Canadian Director/Former YouTuber (born 1998)

Elle Janette Mills (born July 17, 1998), also known by her YouTube username ElleOfTheMills, is a Philippine-born Canadian former YouTube vlogger. She won the "Breakout YouTuber" category at the 10th Shorty Awards in 2018. Her videos have been compared to the films of John Hughes. In 2023, she announced in her New York Times essay that she has taken a step back from YouTube and is now pursuing writing and directing full-time.

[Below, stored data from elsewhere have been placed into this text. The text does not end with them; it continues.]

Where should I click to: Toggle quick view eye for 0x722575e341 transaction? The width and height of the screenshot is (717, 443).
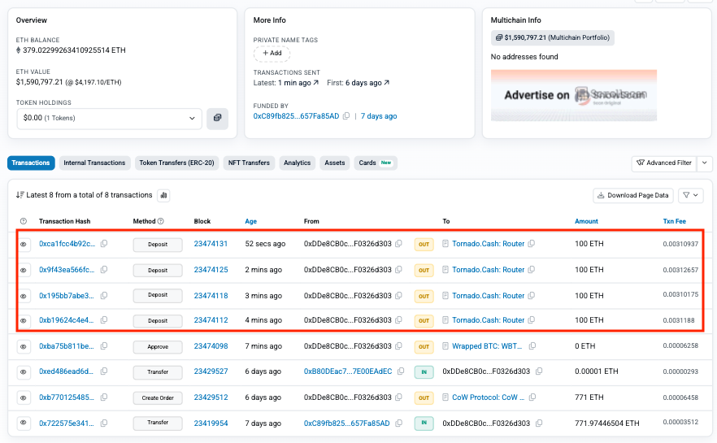[x=24, y=423]
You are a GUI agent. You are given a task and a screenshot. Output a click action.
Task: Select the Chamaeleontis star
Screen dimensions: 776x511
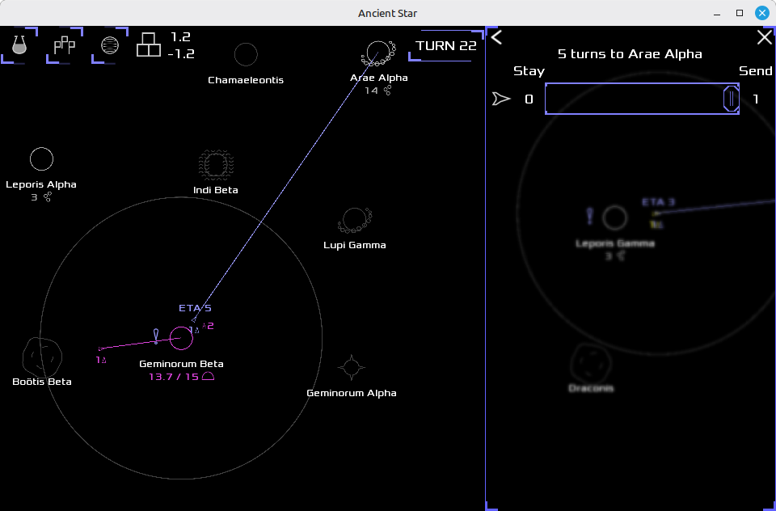coord(246,55)
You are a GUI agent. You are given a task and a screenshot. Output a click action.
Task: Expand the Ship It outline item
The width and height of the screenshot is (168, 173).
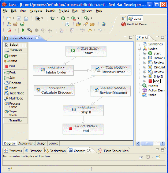pyautogui.click(x=145, y=76)

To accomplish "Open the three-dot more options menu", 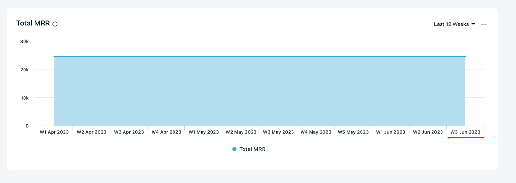I will pos(484,24).
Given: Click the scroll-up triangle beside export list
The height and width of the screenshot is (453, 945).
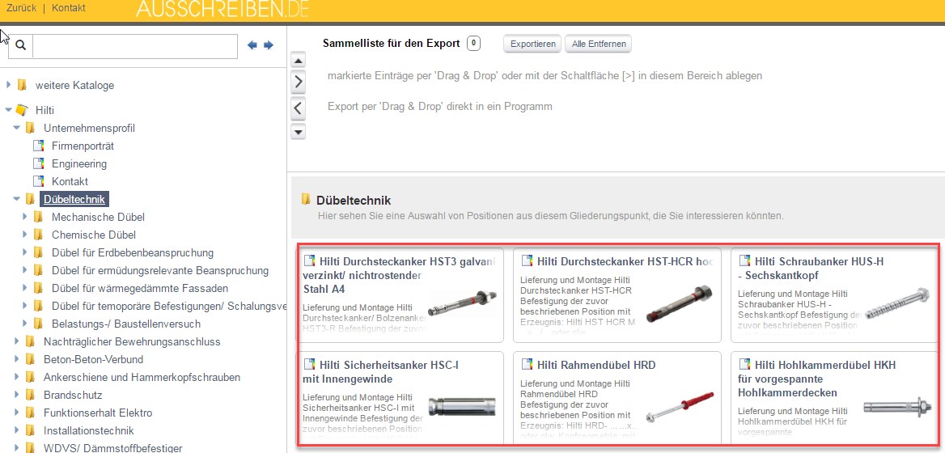Looking at the screenshot, I should pos(298,61).
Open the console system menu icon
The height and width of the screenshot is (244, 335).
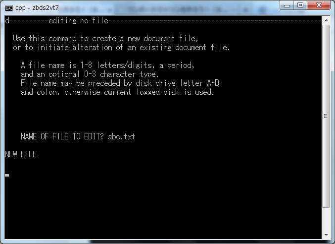[x=9, y=8]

== Family and early life ==
Mills was born on July 18, 1998, in Manila, Philippines, and raised in the Canadian National Capital Region. She began making home videos when she was eight years old. In high school, she was inspired to become a YouTuber by watching the YouTube videos of Grace Helbig and Casey Neistat. Her family appears in many of her videos, her mother's name is Janette Prejola and her younger brother's name is Jay Mills.

==YouTube career==
At the beginning of 2017, she had about 15,000 subscribers on YouTube. Her channel gained subscribers very quickly after her coming-of-age videos went viral later that year. In particular, her November 2017 coming out video, in which she came out as bisexual, pushed her over the million-subscriber mark.

Mills signed with Fullscreen in June 2017, and they produced her first ever tour in the spring of 2018. By the end of 2017, her channel had over 915,000 subscribers, and she surpassed 1 million subscribers in February 2018. That May, she had a mental breakdown and posted a video announcing that she would take a break from making new videos. She returned to YouTube a month later. She signed with United Talent Agency in December 2018.

In 2023, Mills announced in her New York Times essay that she had taken a step back from YouTube and is now pursuing writing and directing full-time.

As of December 2025, Mills has released two coming-of-age short films on her YouTube channel, REPLY and Don't Forget About Me.